Your task =
Down to the last line, repeat the data below exactly.

Exercise input =
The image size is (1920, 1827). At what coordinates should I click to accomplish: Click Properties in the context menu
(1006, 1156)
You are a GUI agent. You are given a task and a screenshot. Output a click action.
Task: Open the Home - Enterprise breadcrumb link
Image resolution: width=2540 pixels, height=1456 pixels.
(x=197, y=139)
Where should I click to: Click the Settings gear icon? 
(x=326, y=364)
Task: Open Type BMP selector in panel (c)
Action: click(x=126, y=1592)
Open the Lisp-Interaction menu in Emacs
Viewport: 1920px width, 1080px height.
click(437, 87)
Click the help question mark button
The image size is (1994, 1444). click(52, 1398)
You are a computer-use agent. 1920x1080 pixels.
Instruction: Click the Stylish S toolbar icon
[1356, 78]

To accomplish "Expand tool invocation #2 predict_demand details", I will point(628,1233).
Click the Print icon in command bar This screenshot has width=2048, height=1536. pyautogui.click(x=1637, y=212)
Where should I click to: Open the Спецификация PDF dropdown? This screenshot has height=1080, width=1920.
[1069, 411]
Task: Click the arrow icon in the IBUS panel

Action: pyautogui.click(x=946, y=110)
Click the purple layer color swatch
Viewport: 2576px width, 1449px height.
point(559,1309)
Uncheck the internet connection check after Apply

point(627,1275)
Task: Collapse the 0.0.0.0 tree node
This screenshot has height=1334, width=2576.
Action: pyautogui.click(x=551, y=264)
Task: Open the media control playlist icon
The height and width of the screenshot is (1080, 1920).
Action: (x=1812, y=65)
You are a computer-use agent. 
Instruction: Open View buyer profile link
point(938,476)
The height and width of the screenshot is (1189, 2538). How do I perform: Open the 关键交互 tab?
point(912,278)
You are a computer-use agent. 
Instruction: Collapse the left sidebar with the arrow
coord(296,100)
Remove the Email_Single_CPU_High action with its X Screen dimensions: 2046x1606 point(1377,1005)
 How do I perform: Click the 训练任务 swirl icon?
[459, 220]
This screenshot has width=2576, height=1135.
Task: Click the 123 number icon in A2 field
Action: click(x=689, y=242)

Solution to the exercise =
The image size is (1920, 1827). At what coordinates should I click to accomplish: Click Properties in the context menu
(1006, 1156)
You are a GUI agent. You are given a task and a screenshot. Output a click action.
Task: Open the Home - Enterprise breadcrumb link
Image resolution: width=2540 pixels, height=1456 pixels.
(x=197, y=139)
Where should I click to: Click the Settings gear icon? 
(x=326, y=364)
Task: Open Type BMP selector in panel (c)
Action: click(x=126, y=1592)
Open the Lisp-Interaction menu in Emacs
Viewport: 1920px width, 1080px height.
click(437, 87)
Click the help question mark button
The image size is (1994, 1444). click(52, 1398)
You are a computer-use agent. 1920x1080 pixels.
Instruction: Click the Stylish S toolbar icon
[1356, 78]

To accomplish "Expand tool invocation #2 predict_demand details", I will point(628,1233).
Click the Print icon in command bar This screenshot has width=2048, height=1536. pyautogui.click(x=1637, y=212)
Where should I click to: Open the Спецификация PDF dropdown? This screenshot has height=1080, width=1920.
[1069, 411]
Task: Click the arrow icon in the IBUS panel

Action: pyautogui.click(x=946, y=110)
Click the purple layer color swatch
Viewport: 2576px width, 1449px height.
point(559,1309)
Uncheck the internet connection check after Apply

point(627,1275)
Task: Collapse the 0.0.0.0 tree node
This screenshot has height=1334, width=2576.
Action: pyautogui.click(x=551, y=264)
Task: Open the media control playlist icon
The height and width of the screenshot is (1080, 1920).
Action: (x=1812, y=65)
You are a computer-use agent. 
Instruction: Open View buyer profile link
point(938,476)
The height and width of the screenshot is (1189, 2538). How do I perform: Open the 关键交互 tab?
point(912,278)
You are a computer-use agent. 
Instruction: Collapse the left sidebar with the arrow
coord(296,100)
Remove the Email_Single_CPU_High action with its X Screen dimensions: 2046x1606 point(1377,1005)
 How do I perform: Click the 训练任务 swirl icon?
[459, 220]
This screenshot has width=2576, height=1135.
Task: Click the 123 number icon in A2 field
Action: click(x=689, y=242)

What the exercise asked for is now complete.